Creatures of the ‘brave new world’

Creatures of the ‘brave new world’
Curious Creatures:  Frans Post & Brazil

exhibition curated by Niamh MacNally, National Gallery of Ireland, continues to December 9, 2018

Curious Creatures: Frans Post & Brazil

catalogue edited by Niamh MacNally (NGI, €9.95)

Frans Post: Animals in Brazil 

by Alexander de Bruin (Riks Museum, Amsterdam, €19.95)

 

When Europeans first intruded into South America their view of the world was greatly changed. For the settled views of the Renaissance, the ‘New World’ of the Americas, its people, its plants and its animals, came as a shock, the “shock of the new”.

Something of that shock is illustrated in the current exhibition at the NGI. It is centred on a painting by Dutch artist Frans Post that has been in the collection for almost a century, ‘Brazilian Landscape with a Sugar Mill’, painted about1660.

This shows one of the first enterprises of Dutch colonialism in the Brazils (as some then called the territory): a sugar mill with black slaves from Africa.

But in the jungle in the foreground are a set of animals, some in strange poses.  Recent research by Alexander de Bruin, a Dutch art historian, has cast a flood of new light on the background to these creatures, their creation and their meaning.

He had found in the course of his cataloguing work a set of anonymous drawings. Who they were by, and where were they were made was unknown, though clearly they showed South American animals.

On a family visit to the Royal Museum in Amsterdam, he saw a painting by Franz Post, a view of the town of  Olinda in Brazil. There in the bush in the foreground were again copies of the animal images he had just found.

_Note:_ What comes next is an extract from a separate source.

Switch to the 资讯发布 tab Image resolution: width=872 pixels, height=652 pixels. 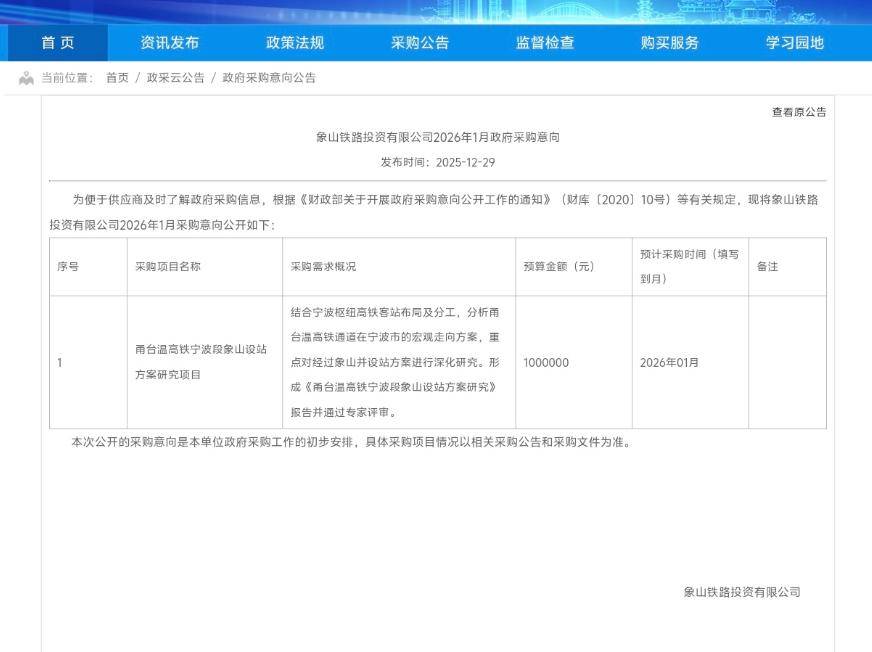coord(169,43)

With this clue he was able to unravel the secret of Franz Post, and the connections of the drawings he had found with another painting in Paris, as well as the one in Dublin.

Detective
 work

Aside from the fascinating art detective work, the drawings and the paintings in which they were used, there is food for serious thought in these images. The drawings are delicate and detailed, filled with a sort of melancholy tenderness, even those which had to be drawn from dead specimens.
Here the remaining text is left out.